Text excerpt:

◆ ◆ ◆ ◆

And all these differing gifts and functions work together for the building up of the whole body. The individual gifts are put in the body for the sake of the common good (that is, the good of all), not for themselves.
“But the manifestation of the Spirit is given to every man to profit withal.”
(“Hmmm”, I said. “This doesn’t seem to be leaving room for the doctrine of a so-called gift of tongues for personal/private use.” I know, I know, some could make the argument that if you are personally edified, then you are more capable of being a blessing to the body at large. But the text suggests that the gift itself is directly beneficial to the body.)
As I continued reading (over many months) I found Paul asking the rhetorical question in verse 30 of chapter 12: “Do all speak with tongues?” The obvious answer was NO!! (“What?! This contradicts everything I’d been taught! What does he mean by implying that not everyone speaks in tongues?! How dare he!”)
Modern Pentecostals and Charismatics are wont to say that Paul was only speaking of those who are called to speak in tongues in public here. Yes, I agree, that is obviously what Paul is talking about here – public ministry. But I could not find where Paul made the distinction between tongues for public use (or ministry), and tongues for private use. I could not find anywhere where Paul qualifies/modifies his statement and says, “however all DO speak in tongues in private prayer” (or, “all do – or should – have the gift of tongues for private prayer.”) It just isn’t there. NOWHERE does Paul (or any other NT writer) establish a doctrine of praying privately in a new, unknown, and unintelligible-to-self-and-others ‘tongue’ – for anyone.
I continued reading – and praying (intelligently), desperately wanting to grasp (understand) the nature of these tongues that Paul was talking about, and the meaning of certain statements made by Paul in chapter 14 that have been historically used to teach the modern doctrine.

◆ ◆ ◆ ◆

Recorded information:
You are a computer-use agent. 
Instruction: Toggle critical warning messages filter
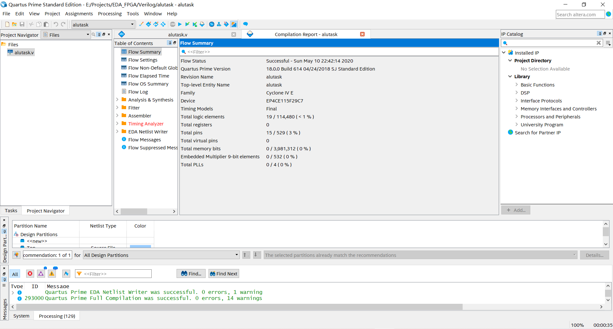pyautogui.click(x=41, y=274)
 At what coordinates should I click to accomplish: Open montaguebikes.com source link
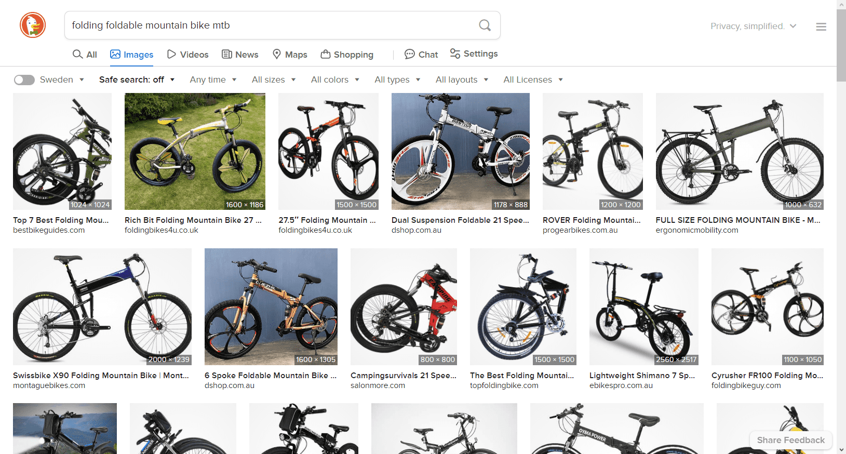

◆ ◆ ◆ ◆

Exercise directions: According to the passage on Paul and speaking in tongues, what rhetorical question does Paul ask in verse 30 of chapter 12?

Complete output: "Do all speak with tongues?"